(Lines of data)
#####
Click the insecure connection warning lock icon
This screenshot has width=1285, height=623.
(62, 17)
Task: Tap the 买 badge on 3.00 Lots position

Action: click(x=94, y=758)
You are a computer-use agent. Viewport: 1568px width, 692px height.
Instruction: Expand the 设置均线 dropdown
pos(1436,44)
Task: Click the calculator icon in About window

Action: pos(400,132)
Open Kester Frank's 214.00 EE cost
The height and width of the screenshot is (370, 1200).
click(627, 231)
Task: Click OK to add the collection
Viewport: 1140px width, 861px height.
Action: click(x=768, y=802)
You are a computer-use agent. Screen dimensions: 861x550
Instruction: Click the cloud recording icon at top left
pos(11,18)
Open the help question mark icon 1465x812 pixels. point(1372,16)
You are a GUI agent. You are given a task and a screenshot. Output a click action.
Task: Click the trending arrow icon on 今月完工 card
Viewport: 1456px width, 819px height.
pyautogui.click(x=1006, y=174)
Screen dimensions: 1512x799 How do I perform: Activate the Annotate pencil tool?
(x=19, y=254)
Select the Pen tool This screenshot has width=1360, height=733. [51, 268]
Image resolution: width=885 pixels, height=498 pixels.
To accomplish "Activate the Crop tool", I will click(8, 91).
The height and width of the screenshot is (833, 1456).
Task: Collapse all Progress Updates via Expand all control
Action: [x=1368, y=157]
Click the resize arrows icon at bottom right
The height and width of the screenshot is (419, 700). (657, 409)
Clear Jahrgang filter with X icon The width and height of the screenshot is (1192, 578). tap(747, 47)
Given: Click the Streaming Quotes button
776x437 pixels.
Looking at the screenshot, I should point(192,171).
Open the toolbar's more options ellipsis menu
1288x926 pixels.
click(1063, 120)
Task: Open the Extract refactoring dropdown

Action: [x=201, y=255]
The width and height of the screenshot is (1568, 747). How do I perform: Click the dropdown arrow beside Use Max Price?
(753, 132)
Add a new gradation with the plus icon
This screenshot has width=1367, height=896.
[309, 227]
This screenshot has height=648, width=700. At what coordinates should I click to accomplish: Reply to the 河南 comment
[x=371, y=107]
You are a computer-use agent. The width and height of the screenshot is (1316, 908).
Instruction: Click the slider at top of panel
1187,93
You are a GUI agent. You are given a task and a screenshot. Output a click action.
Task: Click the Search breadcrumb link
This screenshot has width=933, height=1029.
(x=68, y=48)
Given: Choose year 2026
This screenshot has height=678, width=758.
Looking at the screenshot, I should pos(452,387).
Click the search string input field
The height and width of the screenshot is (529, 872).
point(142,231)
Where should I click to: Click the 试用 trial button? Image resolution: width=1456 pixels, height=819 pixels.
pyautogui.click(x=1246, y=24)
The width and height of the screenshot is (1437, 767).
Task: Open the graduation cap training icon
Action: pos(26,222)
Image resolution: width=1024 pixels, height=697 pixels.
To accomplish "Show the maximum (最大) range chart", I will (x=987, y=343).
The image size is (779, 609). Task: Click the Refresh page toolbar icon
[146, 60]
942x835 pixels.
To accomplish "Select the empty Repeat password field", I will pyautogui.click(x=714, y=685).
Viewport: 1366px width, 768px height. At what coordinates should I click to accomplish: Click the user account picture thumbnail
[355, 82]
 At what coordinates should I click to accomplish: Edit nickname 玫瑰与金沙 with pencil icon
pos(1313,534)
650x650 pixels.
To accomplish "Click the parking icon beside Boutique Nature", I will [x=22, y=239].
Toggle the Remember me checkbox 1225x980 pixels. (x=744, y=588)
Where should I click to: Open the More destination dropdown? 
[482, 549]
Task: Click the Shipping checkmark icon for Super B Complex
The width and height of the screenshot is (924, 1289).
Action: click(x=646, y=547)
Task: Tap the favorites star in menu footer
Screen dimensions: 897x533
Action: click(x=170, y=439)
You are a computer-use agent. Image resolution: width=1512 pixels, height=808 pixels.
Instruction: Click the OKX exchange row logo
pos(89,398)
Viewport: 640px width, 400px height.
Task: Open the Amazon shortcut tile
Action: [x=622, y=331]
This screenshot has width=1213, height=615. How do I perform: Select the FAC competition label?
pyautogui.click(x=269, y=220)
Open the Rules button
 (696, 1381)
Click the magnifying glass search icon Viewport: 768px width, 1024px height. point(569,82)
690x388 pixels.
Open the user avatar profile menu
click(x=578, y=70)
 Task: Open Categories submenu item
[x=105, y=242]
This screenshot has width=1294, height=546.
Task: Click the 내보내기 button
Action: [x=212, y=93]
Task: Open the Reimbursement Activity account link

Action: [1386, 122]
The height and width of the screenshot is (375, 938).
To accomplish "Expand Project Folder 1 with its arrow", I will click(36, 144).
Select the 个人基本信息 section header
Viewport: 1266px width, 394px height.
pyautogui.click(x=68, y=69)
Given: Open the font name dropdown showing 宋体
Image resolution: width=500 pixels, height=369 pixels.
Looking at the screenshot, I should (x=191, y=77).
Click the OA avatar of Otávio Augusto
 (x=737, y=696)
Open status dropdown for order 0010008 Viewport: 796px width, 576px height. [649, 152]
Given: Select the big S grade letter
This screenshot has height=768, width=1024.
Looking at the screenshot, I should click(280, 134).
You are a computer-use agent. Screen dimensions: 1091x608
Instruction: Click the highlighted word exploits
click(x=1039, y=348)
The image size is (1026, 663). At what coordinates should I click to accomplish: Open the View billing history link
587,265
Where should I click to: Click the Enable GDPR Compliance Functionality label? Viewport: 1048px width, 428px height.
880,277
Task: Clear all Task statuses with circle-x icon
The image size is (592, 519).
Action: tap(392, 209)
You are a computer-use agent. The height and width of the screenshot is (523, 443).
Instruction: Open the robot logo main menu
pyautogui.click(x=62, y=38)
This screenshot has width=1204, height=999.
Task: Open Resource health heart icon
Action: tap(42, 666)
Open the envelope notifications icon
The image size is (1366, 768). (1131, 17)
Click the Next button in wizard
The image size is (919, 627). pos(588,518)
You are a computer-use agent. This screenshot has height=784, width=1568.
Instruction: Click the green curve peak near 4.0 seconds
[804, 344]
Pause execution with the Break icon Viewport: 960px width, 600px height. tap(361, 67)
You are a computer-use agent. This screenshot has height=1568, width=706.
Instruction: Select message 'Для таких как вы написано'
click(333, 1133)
#####
THE PROBLEM: Rewrite the lines as a Markdown table with the columns No. and Text, putting a row number in No. and the line in Text and leaving out any blank lines. Include only the lines from the one with "Open the envelope notifications icon" through the end of the lines of data.

THE RESULT:
| No. | Text |
|---|---|
| 1 | Open the envelope notifications icon |
| 2 | The image size is (1366, 768). (1131, 17) |
| 3 | Click the Next button in wizard |
| 4 | The image size is (919, 627). pos(588,518) |
| 5 | You are a computer-use agent. This screenshot has height=784, width=1568. |
| 6 | Instruction: Click the green curve peak near 4.0 seconds |
| 7 | [804, 344] |
| 8 | Pause execution with the Break icon Viewport: 960px width, 600px height. tap(361, 67) |
| 9 | You are a computer-use agent. This screenshot has height=1568, width=706. |
| 10 | Instruction: Select message 'Для таких как вы написано' |
| 11 | click(333, 1133) |